Psychonomic Bulletin & Review
|July 30, 2021
Summary
This study presents a simple model explaining negative delta plots in Simon tasks by a race between stimulus identification and irrelevant activation suppression. The model accurately fits reaction time data from congruent and incongruent trials.
Area of Science:
- Cognitive Psychology
- Computational Neuroscience
- Psychophysics
Background:
- The Simon task is a widely used experimental paradigm to study cognitive control.
- Negative-going delta plots in reaction times (RTs) are a common observation in Simon tasks, but their underlying mechanisms remain debated.
- Existing models often struggle to fully capture the nuances of these RT distributions.
Purpose of the Study:
- To introduce a mathematically simple yet precise model of activation suppression.
- To explain the negative-going delta plots observed in standard Simon tasks.
- To provide a computational framework for analyzing Simon task data.
Main Methods:
- A race model is proposed, pitting stimulus attribute identification against the suppression of irrelevant location-based activation.

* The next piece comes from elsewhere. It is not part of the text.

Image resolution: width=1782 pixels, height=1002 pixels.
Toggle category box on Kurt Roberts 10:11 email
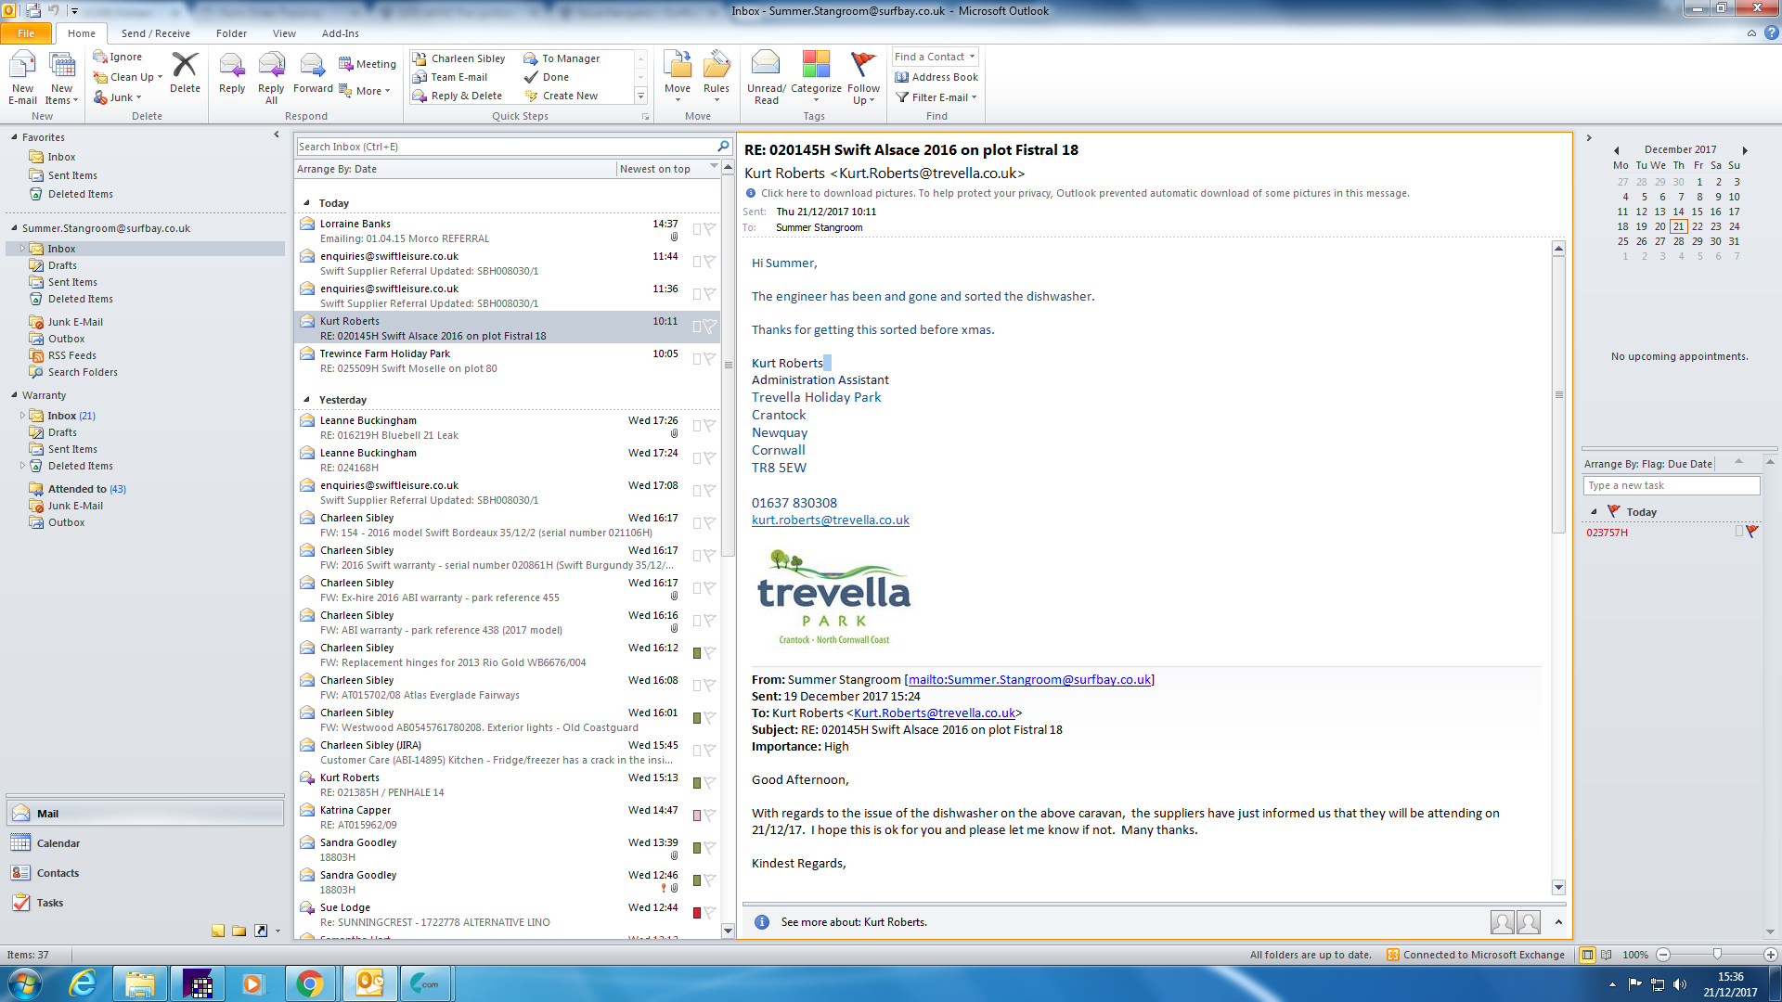tap(696, 327)
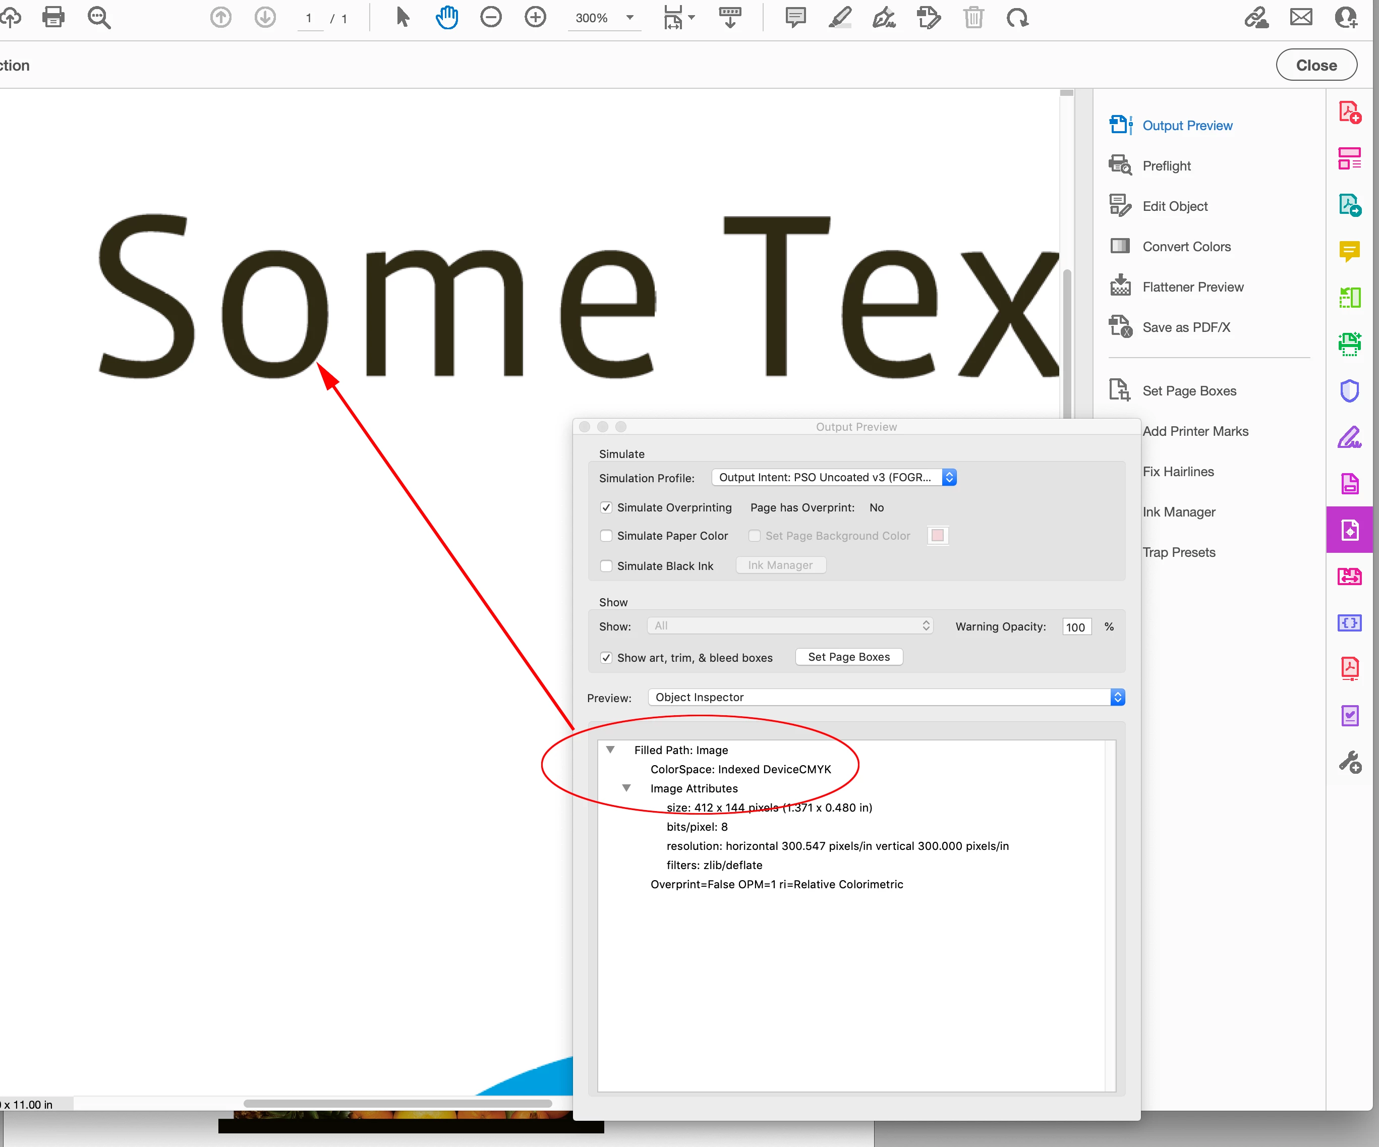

- The model incorporates a critical time window where irrelevant activation influences processing if not fully suppressed.
- Maximum likelihood estimation is used to fit the model to observed RT distributions from congruent and incongruent trials.
Main Results:
- The proposed activation suppression model successfully explains the negative-going delta plots.
- The model provides good fits to two previously reported empirical data sets.
- Plausible parameter values were obtained, supporting the model's validity.
Conclusions:
- The model offers a parsimonious explanation for key findings in the Simon task.
- It advances our understanding of the interplay between stimulus processing and inhibitory control.
- The provided R and MATLAB software facilitates further research and application of the model.